The connection between Korah's sons and David runs through the Psalms themselves. Midrash Rabbah connects Korah's transgression to the proverb about a treacherous brother, drawing a direct parallel between the kind of betrayal Korah committed against Moses and the betrayals David faced from within his own household. Absalom's rebellion echoes Korah's. The son who turns against the father who trusted him. The insider who uses his position to dismantle the very structure that gave him standing.
But the psalms attributed to Korah's sons do not sound like music written by people who spent their lives trying to escape a family legacy. They sound like music written by people who sat in the valley the earthquake left and listened very carefully. Psalm 46: "God is our refuge and strength, a very present help in trouble." Psalm 84: "How lovely are Your dwelling places, O Lord of hosts." Psalm 87: "His foundation is in the holy mountains." These are psalms of homecoming, of longing for the Temple, of desperate confidence in the presence of God even when the ground beneath you is unreliable.
The Midrash Rabbah tradition finds in Korah's story a pattern it also finds in Jacob's genealogy. When Korah is introduced in Numbers 16:1 as "son of Yitzhar son of Kehat son of Levi," the genealogy stops at Levi and does not continue to Jacob. The rabbis read this omission as Jacob's active choice. On his deathbed, Jacob prayed that his name not be associated with Korah's assembly. The patriarch who had himself deceived his father and wrestled with a stranger at a dark river could foresee what Korah would become, and he chose to protect his name from the association.

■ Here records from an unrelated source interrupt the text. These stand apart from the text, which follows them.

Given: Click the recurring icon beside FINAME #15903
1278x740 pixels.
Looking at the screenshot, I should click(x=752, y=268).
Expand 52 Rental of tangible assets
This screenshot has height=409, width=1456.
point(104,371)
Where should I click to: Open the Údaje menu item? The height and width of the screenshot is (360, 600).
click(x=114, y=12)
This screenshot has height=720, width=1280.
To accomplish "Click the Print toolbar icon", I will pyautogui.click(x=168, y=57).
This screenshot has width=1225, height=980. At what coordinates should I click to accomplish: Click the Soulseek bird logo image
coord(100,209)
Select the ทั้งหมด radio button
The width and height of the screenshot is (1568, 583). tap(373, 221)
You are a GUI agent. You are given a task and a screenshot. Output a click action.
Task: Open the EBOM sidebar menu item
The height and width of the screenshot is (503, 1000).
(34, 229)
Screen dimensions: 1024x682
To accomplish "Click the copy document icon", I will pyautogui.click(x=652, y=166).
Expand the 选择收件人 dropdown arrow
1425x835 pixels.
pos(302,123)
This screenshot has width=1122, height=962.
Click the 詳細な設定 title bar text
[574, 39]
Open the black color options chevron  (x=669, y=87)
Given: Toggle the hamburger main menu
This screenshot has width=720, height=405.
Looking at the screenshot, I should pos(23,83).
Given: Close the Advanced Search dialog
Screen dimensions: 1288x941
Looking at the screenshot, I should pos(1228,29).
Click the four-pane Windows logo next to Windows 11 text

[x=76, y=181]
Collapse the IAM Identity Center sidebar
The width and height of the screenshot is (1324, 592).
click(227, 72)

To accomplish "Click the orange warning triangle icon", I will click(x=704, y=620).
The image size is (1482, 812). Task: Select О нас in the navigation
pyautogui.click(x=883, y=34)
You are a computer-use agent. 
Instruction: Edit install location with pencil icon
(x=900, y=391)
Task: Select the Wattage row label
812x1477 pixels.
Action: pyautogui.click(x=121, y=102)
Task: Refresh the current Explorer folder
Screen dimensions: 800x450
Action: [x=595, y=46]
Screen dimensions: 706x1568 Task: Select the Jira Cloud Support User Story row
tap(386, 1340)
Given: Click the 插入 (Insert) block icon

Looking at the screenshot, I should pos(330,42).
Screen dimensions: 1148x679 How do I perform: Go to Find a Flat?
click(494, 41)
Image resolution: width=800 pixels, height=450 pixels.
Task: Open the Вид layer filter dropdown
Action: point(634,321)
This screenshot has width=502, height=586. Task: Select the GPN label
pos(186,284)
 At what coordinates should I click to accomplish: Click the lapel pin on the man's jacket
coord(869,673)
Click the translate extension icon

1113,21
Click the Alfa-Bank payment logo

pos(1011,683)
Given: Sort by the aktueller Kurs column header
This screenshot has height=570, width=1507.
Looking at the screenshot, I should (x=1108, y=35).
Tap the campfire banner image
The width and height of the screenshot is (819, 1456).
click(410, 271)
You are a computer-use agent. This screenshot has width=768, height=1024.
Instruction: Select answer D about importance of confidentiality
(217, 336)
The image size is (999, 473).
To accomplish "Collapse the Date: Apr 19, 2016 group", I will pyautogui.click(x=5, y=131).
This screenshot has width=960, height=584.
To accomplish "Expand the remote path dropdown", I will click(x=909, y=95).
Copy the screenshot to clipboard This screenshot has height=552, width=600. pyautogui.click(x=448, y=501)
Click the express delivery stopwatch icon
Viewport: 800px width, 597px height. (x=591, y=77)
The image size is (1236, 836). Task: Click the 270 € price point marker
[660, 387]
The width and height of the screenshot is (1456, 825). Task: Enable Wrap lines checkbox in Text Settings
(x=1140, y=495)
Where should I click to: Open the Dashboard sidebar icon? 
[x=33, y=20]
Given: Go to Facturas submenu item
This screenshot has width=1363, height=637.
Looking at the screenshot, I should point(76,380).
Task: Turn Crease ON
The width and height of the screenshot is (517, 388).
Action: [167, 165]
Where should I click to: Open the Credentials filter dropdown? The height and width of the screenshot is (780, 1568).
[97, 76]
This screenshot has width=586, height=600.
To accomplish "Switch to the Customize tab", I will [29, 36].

What he could not foresee, or perhaps what he chose not to acknowledge in his prayer, was that Korah's sons would not be Korah. That the family name which Jacob sought to distance from his own would, within two generations, be attached to songs that David himself would use in the Temple liturgy. The incense that Korah's followers burned illegally, the fire that consumed them, had a strange afterlife: the fire of devotion, rightly directed, became the fire of the altar. The sons who chose not to go down carried that devotion into the Psalms.
Legends of the Jews follows Korah into Sheol and finds him still there, still in torment, still carrying the weight of what he chose. But the Psalms are sung above him in the Temple. The liturgy David built included the music his children made. The rebellion was swallowed by the earth. The repentance rose.
That is the structure the rabbis found in the story: descent is not destiny. The sons of Korah proved that a name weighted with catastrophe can be transformed into a name written at the top of a hymn. It only requires that at the moment the ground begins to shake, you choose which way to lean.